И осекся. Прикусил язычок.

– Даром что – что? – сухим, собранным голосом спросил Вадим Мефодьевич у Анатолия Андреевича.

Смешливый в прежней жизни Хмелев (Хуторянин, как его прозвали тут) без труда удержался от неуместной улыбки, а Рубахе – уводя с места преступления – пришлось уверять, что нет, ни-ког-да, и не такие уж дураки в облздраве.
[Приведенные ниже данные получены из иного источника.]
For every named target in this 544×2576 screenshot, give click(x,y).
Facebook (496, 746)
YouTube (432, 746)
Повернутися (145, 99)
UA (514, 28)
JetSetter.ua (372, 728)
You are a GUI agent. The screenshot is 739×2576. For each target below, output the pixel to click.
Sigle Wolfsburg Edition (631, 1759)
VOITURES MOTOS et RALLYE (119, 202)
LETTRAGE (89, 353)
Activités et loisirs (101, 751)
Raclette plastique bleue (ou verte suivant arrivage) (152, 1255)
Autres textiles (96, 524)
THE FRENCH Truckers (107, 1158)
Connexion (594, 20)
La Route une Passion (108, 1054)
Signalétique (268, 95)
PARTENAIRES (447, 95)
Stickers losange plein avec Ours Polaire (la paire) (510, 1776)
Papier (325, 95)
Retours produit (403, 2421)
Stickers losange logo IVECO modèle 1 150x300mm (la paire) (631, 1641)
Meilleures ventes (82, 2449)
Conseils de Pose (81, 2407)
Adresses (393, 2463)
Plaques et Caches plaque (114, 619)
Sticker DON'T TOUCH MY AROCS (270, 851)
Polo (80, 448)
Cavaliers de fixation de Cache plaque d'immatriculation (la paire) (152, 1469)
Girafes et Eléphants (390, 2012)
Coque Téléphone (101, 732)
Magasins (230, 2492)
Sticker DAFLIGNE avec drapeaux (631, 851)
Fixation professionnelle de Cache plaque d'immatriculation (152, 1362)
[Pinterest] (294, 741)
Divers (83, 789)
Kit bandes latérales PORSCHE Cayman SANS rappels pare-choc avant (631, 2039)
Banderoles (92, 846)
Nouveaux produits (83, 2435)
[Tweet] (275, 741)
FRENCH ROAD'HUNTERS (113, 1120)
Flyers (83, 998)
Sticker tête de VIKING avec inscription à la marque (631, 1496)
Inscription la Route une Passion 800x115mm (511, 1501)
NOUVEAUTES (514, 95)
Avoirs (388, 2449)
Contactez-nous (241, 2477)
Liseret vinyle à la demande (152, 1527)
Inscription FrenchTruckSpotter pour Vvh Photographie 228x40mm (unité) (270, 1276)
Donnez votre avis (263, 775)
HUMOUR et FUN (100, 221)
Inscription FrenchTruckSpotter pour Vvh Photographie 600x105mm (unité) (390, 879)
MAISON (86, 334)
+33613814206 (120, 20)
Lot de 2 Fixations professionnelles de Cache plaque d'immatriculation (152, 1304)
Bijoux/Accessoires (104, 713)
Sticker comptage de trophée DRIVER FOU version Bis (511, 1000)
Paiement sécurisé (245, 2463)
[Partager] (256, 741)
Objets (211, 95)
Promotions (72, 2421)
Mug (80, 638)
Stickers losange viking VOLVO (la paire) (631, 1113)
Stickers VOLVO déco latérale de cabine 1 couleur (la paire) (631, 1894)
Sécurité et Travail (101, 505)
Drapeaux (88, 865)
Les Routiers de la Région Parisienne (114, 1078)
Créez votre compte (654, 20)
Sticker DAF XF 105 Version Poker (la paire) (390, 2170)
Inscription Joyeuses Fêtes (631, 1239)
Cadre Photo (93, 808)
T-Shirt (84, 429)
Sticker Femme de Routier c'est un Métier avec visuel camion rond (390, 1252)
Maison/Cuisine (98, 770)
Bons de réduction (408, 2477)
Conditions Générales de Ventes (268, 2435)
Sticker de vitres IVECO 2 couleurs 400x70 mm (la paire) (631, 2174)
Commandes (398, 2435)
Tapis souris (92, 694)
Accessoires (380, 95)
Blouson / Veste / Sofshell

Что не бывать в Казимове дому престарелых, а исполать стать – многая лета! – участковой врачнице имени старины Мефодьича.

Угрюмо отслушав «дружески подначивающую» диатрибу и нимало ею не тронутый, старина Мефодьич сам забубнил о «слишком долгом» пути эритроцита к мозгу у разного рода амбалов и что посему порох выдумали не кавалергарды, не регбисты какие-нибудь, а легкотелые древние китайцы. что рост умнейшего человека России был... и т. д. и т. п. и проч. и проч.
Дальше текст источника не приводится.